> **Your assignment**:
Go over the entries and report the lines where the word "details" occurs.

> **Supplied material**:
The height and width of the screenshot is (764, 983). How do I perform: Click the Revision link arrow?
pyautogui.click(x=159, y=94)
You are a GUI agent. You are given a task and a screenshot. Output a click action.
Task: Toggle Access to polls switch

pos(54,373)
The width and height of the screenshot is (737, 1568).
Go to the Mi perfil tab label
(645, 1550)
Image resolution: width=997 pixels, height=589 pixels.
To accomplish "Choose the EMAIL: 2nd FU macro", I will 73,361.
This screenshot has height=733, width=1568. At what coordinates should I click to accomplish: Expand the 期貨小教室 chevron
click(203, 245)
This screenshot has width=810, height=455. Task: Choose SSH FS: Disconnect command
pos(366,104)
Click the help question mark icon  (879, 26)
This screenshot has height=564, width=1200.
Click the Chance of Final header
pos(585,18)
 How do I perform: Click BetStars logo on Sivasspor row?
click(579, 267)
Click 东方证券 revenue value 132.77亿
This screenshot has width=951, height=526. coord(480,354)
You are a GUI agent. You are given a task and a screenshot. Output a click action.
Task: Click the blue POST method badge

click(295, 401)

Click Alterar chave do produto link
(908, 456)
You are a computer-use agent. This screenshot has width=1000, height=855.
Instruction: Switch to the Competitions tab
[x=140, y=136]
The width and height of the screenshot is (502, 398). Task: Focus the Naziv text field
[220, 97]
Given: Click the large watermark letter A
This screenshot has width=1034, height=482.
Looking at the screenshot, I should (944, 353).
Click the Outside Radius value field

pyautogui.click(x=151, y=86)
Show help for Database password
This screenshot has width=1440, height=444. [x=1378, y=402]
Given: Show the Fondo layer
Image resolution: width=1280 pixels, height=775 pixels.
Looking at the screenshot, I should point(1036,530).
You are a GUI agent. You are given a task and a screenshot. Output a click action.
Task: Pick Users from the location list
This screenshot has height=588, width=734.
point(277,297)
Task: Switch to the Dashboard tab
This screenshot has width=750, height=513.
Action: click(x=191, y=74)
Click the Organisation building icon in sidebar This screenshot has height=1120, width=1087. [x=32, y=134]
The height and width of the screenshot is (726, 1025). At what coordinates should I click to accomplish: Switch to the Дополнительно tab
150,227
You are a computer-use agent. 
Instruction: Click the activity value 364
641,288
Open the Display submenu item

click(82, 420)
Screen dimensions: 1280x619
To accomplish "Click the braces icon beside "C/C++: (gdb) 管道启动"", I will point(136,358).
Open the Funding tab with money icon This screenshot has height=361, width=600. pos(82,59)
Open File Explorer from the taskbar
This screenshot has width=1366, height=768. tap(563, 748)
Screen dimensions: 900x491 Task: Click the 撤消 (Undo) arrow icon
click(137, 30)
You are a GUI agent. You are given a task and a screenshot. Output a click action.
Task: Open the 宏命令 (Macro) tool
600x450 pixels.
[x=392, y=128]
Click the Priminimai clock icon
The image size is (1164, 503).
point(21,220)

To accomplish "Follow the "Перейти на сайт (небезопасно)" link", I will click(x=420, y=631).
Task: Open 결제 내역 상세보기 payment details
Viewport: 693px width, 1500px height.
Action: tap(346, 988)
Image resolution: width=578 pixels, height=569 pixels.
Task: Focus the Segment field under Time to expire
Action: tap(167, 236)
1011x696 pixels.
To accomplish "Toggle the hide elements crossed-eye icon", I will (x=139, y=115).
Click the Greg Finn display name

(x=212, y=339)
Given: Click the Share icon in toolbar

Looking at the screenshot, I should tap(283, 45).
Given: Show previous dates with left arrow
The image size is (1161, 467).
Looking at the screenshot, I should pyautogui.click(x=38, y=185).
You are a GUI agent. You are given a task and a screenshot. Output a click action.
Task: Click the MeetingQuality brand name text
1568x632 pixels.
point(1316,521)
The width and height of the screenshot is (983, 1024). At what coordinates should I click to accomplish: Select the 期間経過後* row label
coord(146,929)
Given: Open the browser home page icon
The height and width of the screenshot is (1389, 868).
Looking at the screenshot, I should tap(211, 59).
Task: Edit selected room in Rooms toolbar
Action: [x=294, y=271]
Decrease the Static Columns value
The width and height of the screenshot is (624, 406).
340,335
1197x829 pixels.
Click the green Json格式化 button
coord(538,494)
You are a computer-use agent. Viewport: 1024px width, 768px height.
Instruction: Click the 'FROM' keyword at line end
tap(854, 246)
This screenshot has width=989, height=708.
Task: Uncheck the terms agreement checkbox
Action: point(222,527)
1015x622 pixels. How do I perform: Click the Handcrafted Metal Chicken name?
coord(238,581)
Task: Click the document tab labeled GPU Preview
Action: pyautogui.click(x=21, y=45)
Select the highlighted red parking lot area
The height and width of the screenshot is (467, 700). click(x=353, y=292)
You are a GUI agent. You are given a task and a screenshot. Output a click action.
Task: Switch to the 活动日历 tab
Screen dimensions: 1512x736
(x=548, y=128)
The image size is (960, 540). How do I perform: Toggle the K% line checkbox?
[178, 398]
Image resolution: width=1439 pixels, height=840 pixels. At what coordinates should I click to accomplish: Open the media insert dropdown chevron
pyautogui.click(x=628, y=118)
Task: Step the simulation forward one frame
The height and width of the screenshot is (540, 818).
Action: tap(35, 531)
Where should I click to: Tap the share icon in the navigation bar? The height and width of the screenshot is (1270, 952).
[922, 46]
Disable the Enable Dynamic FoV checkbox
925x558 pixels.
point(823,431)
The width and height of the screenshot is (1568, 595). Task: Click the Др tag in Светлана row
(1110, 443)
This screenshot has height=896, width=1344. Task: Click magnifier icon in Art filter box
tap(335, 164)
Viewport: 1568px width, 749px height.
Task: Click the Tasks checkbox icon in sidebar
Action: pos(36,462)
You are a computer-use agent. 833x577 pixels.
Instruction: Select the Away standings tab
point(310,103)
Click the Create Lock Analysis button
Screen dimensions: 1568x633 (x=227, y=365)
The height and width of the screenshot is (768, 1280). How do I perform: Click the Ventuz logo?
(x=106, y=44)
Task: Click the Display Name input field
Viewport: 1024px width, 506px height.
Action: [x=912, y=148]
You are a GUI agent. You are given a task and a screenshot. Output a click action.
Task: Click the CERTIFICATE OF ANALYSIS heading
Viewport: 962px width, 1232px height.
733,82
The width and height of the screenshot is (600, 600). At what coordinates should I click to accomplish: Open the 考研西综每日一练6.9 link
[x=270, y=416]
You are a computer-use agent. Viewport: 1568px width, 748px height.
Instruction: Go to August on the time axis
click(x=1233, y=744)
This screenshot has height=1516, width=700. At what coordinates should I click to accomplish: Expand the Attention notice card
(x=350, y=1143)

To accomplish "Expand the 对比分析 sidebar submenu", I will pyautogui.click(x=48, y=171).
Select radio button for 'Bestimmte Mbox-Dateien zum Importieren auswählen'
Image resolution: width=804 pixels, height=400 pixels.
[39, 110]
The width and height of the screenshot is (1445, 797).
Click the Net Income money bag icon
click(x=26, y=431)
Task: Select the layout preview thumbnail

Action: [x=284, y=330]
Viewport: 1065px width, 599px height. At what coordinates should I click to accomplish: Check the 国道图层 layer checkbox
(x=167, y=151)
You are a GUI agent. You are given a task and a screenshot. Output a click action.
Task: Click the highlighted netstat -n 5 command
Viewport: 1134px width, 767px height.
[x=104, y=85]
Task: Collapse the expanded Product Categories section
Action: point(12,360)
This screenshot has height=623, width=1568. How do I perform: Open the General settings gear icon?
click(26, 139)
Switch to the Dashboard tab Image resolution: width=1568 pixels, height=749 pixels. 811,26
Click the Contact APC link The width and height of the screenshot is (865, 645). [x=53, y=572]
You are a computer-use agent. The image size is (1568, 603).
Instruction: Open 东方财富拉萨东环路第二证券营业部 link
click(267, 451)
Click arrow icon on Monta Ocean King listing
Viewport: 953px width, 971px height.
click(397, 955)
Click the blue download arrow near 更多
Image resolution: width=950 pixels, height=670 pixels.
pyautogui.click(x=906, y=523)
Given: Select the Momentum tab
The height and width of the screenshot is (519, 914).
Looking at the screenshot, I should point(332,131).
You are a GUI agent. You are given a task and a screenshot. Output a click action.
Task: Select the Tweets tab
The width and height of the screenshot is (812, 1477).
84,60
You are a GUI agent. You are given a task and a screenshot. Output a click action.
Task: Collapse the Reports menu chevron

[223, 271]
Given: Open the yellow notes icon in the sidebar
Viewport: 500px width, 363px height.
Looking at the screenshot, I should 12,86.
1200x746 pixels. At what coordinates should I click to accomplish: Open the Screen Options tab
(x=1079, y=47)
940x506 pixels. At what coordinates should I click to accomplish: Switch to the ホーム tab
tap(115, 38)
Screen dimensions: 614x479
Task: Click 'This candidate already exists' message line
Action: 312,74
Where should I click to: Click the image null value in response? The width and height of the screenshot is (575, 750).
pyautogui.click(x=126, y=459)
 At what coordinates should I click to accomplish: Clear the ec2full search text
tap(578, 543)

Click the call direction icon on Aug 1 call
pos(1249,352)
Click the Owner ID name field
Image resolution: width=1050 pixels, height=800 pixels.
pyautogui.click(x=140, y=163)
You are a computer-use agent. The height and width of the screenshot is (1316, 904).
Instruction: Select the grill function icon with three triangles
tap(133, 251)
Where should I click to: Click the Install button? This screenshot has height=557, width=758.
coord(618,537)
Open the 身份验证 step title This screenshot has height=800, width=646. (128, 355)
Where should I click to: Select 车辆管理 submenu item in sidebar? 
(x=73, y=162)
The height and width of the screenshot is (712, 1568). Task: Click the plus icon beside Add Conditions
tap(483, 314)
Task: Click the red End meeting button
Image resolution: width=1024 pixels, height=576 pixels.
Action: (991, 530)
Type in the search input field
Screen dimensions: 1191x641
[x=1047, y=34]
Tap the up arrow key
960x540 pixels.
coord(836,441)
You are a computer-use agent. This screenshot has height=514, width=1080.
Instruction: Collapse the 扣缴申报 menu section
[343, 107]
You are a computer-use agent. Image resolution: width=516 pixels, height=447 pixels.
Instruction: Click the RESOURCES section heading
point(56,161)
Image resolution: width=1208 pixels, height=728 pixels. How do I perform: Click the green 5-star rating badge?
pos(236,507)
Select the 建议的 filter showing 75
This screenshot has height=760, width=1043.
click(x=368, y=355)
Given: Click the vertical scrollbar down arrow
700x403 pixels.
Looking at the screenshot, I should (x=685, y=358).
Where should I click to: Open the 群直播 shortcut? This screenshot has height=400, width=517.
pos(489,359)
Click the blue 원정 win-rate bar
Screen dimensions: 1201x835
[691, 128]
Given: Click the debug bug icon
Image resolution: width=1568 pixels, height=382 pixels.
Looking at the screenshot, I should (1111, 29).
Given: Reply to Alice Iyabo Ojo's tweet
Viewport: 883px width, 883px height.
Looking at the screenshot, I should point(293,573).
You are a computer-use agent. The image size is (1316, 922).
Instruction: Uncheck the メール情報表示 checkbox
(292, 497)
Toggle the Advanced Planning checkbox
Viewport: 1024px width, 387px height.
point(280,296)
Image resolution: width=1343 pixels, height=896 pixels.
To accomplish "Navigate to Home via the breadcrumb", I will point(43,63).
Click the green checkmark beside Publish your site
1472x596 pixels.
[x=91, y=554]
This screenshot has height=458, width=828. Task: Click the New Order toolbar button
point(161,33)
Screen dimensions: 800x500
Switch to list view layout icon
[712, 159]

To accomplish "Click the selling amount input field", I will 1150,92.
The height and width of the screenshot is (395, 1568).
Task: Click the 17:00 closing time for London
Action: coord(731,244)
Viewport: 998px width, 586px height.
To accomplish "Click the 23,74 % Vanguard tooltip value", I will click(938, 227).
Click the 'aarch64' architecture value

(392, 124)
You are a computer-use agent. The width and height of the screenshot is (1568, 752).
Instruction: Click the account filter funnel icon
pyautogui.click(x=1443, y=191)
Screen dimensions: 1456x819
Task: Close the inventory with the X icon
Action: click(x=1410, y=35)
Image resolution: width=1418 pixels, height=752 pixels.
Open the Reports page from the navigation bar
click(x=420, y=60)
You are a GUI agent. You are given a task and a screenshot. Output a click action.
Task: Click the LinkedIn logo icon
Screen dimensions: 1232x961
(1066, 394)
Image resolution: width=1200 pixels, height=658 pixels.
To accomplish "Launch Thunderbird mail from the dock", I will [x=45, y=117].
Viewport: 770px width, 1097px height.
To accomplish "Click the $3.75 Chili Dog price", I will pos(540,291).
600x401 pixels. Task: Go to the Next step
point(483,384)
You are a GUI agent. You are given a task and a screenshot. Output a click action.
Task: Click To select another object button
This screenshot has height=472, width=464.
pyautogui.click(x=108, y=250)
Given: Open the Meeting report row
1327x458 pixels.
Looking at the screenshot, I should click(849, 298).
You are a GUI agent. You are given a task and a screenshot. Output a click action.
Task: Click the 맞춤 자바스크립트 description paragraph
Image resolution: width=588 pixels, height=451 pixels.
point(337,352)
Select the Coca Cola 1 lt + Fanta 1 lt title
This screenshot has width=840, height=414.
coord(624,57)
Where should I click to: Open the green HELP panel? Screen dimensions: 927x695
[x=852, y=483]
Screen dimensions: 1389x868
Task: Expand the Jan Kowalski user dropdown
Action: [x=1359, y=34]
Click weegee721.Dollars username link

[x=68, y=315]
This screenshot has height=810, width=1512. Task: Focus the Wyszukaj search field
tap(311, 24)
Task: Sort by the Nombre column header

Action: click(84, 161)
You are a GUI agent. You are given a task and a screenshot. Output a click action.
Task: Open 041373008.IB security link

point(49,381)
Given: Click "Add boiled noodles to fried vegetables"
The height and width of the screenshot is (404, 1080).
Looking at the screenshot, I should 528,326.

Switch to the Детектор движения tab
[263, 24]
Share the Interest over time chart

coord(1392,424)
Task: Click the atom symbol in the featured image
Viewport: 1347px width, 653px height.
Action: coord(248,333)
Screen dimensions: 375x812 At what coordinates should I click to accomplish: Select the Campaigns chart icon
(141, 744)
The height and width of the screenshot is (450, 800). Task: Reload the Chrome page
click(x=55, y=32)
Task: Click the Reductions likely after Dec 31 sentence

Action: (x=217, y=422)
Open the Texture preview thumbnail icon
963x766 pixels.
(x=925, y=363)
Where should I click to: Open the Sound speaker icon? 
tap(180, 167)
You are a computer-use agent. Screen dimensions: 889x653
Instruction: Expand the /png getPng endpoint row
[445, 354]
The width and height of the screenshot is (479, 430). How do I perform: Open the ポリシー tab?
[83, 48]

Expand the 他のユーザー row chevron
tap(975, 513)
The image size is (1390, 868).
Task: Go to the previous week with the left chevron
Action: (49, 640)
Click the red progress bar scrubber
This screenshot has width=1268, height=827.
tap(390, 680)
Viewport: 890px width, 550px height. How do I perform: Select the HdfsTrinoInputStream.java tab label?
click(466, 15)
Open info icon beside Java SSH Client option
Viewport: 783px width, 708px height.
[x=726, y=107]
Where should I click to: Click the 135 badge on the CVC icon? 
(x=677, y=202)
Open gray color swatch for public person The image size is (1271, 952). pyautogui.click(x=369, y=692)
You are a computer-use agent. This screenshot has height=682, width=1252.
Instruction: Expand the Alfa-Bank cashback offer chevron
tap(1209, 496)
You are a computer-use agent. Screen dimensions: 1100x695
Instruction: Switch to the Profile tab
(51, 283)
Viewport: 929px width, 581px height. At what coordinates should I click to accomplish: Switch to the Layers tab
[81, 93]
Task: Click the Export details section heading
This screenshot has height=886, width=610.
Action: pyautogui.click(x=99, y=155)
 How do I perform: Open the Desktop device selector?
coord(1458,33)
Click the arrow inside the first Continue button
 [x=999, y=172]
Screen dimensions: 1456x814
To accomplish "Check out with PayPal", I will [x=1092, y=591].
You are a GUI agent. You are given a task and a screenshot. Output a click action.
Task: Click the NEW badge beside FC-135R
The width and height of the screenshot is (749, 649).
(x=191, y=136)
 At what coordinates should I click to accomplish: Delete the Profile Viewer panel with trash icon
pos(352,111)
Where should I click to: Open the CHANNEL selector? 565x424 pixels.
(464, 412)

> **Result of the task**:
Task: Open 결제 내역 상세보기 payment details
Task: Click the Export details section heading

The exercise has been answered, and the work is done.